Opposition communications spokesperson, Malcolm Turnbull, claims China allows more competition to build broadband infrastructure than Australia

China is allowing more competition in building broadband infrastructure than Australia, where the federal government has created the National Broadband Network (NBN) monopoly, according to Opposition communications spokeperson, Malcolm Turnbull.

Turnbull said the lack of a cost-benefit analysis of the NBN by the federal government had increased unease about the network as Australians learnt how other nations were increasing their broadband infrastructure.

"Are we so confident in our own innate genius to believe that our approach - a massive, new government-owned fixed line broadband monopoly - is correct, and as a consequence, every other country is wrong," Turnbull said at the Broadband World Forum in Paris.

"It is very uncomfortable, as an Australian, to sit with telecoms executives and officials in China and be told that the NBN approach would not find favour in their country because 'in China we are seeking to promote competition in telecommunications infrastructure'."

The federal government has begun rolling out the $35.9 billion NBN.

It is planned to connect 93 per cent of Australian homes and businesses by fibre-optic cable (FTTH), with the rest supplied by wireless and satellite in remote areas by 2021.

Turnbull said a coalition government would restore competition within the local telecommunications sector with different technologies providing broadband services.
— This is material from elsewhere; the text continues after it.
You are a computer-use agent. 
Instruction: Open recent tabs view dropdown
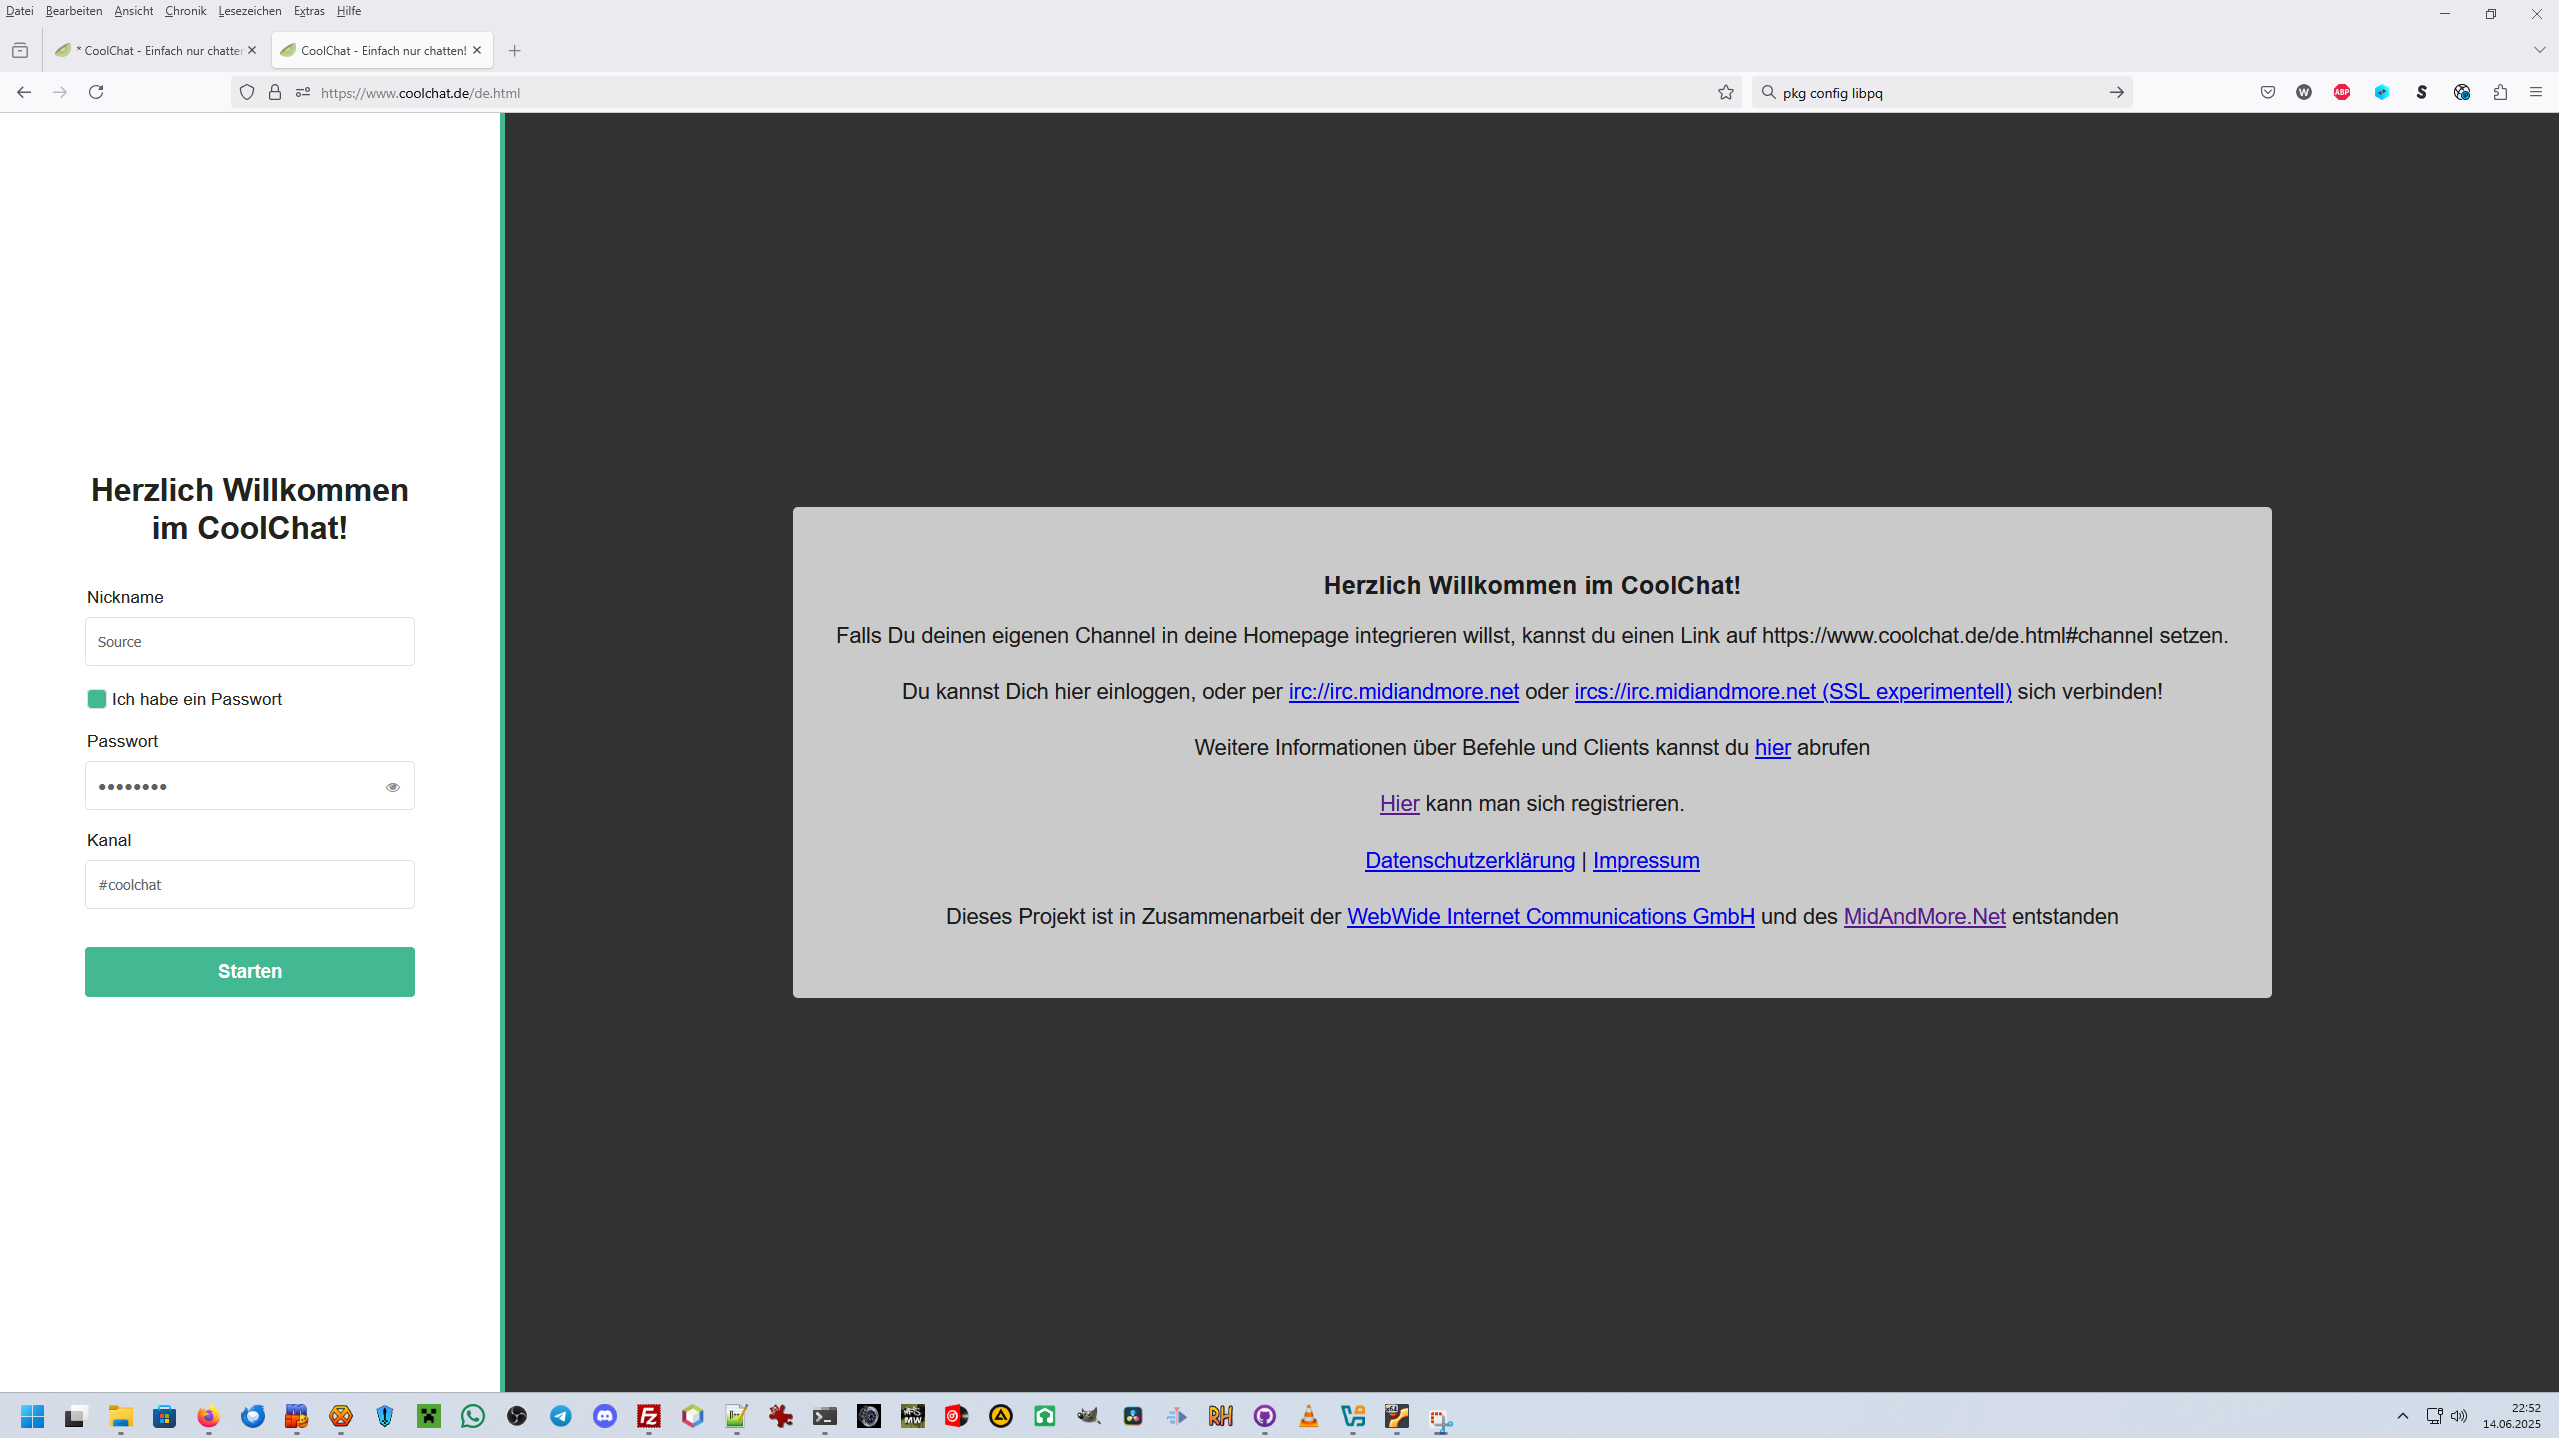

He said this should be undertaken by the private sector, not the government.

"Our approach will be technology agnostic," he said.

The level of government contribution to broadband projects varied between nations, but "Australia's dwarfs all of them", he said.

Government subsidies could support the rollout of a FTTH but the government's investment was an "extravagance" compared to public financing in Singapore or New Zealand, Turnbull said.

"Beyond the traditional object of ensuring people in rural and remote areas have access to telecommunications services, what are the other appropriate objects for subsidy?"

Turnbull said the rest of the world could learn from Australia's experience where "starry-eyed politicians and staggeringly expensive technology are a dangerous mix".

"The current Australian government's approach to NBN shows a blind pursuit of superfast broadband at any cost can lead you to some very anomalous policy outcomes," he said.